Михаил Анищенко - Радио ВЕРА
Москва - 100,9 FM

Михаил Анищенко

* Поделиться

Михаил Анищенко«Хотя б напоследок – у гроба,
Над вечным посевом костей,
Подняться на цыпочки, чтобы
Стать выше проклятых страстей.
Подняться туда, где и должно
Всю жизнь находиться душе.
Но это уже невозможно,
Почти невозможно уже….»

Это строчки поэта Михаила Анищенко, которого при жизни успели назвать «самарским Веничкой Ерофеевым» (не без оснований прививая ему родство с героем знаменитой повести «Москва-Петушки»).

Скажем без ассоциаций: это был мощный, стихийный, мятущийся талант. И – очень русский, нутряной, дерзкий, с непостижимо гибельным, если можно сказать, поэтическим размахом и одновременно – с непреходящим ощущением вечности.

«Сомнений быть не могло, – писал он, вспоминая, как мама читала ему русских поэтов. – У Руслана было моё лицо. Людмила любила меня и только меня.
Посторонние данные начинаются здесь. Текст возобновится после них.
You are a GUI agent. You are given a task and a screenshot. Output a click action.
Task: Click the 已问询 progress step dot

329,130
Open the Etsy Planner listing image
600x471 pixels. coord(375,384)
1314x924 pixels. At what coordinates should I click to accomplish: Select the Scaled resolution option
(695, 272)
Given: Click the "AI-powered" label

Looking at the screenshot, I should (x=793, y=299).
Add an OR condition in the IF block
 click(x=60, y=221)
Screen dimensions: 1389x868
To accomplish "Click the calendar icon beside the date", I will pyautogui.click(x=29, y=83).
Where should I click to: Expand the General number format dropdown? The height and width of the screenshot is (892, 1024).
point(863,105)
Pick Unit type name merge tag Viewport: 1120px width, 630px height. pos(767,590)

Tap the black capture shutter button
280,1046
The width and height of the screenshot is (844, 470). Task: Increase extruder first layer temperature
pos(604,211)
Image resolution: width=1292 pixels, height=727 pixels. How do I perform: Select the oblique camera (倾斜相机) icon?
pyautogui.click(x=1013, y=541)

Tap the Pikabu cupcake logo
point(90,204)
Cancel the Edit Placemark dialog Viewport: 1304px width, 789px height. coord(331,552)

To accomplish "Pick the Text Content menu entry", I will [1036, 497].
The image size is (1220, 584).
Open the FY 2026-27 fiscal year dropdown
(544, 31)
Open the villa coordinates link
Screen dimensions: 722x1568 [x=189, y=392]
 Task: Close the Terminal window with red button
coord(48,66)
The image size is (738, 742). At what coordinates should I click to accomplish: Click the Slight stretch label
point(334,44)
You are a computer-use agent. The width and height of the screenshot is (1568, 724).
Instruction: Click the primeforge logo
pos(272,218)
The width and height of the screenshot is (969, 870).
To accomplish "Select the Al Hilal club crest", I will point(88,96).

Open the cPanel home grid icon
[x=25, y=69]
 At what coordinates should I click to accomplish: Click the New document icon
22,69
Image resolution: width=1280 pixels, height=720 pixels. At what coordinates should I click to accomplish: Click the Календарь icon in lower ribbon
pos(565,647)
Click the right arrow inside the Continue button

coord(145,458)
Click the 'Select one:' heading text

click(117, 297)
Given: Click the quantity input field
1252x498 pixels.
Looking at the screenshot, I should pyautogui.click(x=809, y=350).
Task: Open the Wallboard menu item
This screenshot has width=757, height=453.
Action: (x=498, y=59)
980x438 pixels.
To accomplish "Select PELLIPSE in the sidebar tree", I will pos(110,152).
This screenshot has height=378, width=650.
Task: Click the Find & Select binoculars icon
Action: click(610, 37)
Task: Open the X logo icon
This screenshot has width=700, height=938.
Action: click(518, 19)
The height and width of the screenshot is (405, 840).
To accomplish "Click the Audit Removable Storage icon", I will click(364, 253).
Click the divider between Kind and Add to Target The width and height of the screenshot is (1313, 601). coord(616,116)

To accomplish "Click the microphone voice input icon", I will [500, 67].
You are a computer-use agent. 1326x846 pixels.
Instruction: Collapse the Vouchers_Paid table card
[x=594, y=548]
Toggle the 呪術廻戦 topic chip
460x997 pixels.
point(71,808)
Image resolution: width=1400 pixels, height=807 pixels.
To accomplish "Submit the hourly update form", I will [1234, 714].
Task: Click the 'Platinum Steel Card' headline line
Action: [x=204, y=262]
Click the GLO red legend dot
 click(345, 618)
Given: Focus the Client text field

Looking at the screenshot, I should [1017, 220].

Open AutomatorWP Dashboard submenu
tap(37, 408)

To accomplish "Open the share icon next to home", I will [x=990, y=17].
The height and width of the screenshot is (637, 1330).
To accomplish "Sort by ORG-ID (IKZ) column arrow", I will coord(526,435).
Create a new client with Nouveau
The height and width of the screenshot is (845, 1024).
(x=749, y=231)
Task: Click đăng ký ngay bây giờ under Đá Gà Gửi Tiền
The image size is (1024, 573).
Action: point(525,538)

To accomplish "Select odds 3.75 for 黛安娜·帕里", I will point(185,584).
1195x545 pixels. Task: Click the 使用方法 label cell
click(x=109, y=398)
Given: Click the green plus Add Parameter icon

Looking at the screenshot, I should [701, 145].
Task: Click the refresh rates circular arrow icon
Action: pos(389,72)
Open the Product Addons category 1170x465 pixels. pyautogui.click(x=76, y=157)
Память рокового дня витала надо мной, и это я, а не Тютчев, брёл без веры и надежды по бесконечной русской дороге… Много позже, я буду думать о том, что жизнь человеческая не имеет ни конца, ни начала, и никто не знает, кому сколько лет…»

Старик и старуха у печки сидят,
И тихо о жизни они говорят.
– Земля погибает от крови и зла...
– А курочка ряба яичко снесла...
– Река обмелела и лодка сгнила...
– А курочка ряба яичко снесла...
– Твой сын куролесит похлеще козла...
– А курочка ряба яичко снесла...
– Обрушится небо и Бог упадёт...
– А курочка ряба яичко снесёт...
– Да где же снесёт, коли лопнет земля?
– Найдёт, где снести, поперечная тля!
Снесёт под сиренью и возле крыльца...
– Так что же, старуха, не будет конца?
– Не знаю, не знаю... Но ты помолчи...
И молча сидят у горячей печи.
Сидят и молчат под скорлупкой яйца,
И нет нам начала, и нет нам конца.

Михаил Анищенко, «Курочка Ряба». Из книги «Песни слепого дождя».

«Русские сказки, мифы и легенды были как будто растворены в молоке моей матери, – вспоминал поэт. – Припадая к её груди, я вбирал в себя любовь к России. Эта Россия, как и материнское молоко, была безмолвной, безымянной, безнадёжной, застенчивой, невидимой, предназначенной только для меня одного».

Русь моя! Туман, поверья,
Пыль таинственных времён!
Как преступник к высшей мере,
Я к тебе приговорен.

К шуму сосен, к скрипу ставен,
К зову птиц издалека,
И к твоим тропинкам тайным,
Проходящим сквозь века.

Пусть порою путь без веры
Выпадает мне во мгле...
От всевышней смертной меры
Нет спасенья на земле.

Принимаю шум ненастья,
Свет звезды и крик ворон...
К наивысшей мере счастья
Я судом приговорён.

Мир вам, рощи да излуки,
Шелест, шёпот... Камыши...
Навсегда. До смертной муки.
До бессмертия души!

Михаил Анищенко, «Приговор». Из книги «Песни слепого дождя».

…Возможно, окидывая взглядом написанное поэтом, иной благочестивый критик не без укора порассуждал бы о богоборческих мотивах в поэзии Михаила Анищенко, – которые там встречаются. Хотя точнее бы говорить о мытарствах его скорбящей души, неотделимых от истовой любви к России. Её он ощущал – по-блоковски, каждой клеточкой своего существа.

В послесловии к посмертному избранному Анищенко, сибирский поэт Владимир Берязев – помянув и стихи, которые прозвучали – тихо порадовался тому, что исход из этого мытарства – светел, что в нём есть преображение, свобода и сила духовной правоты. И это – так. Михаил Всеволодович Анищенко прожил на земле всего шестьдесят два года. В русской поэзии должен остаться навечно.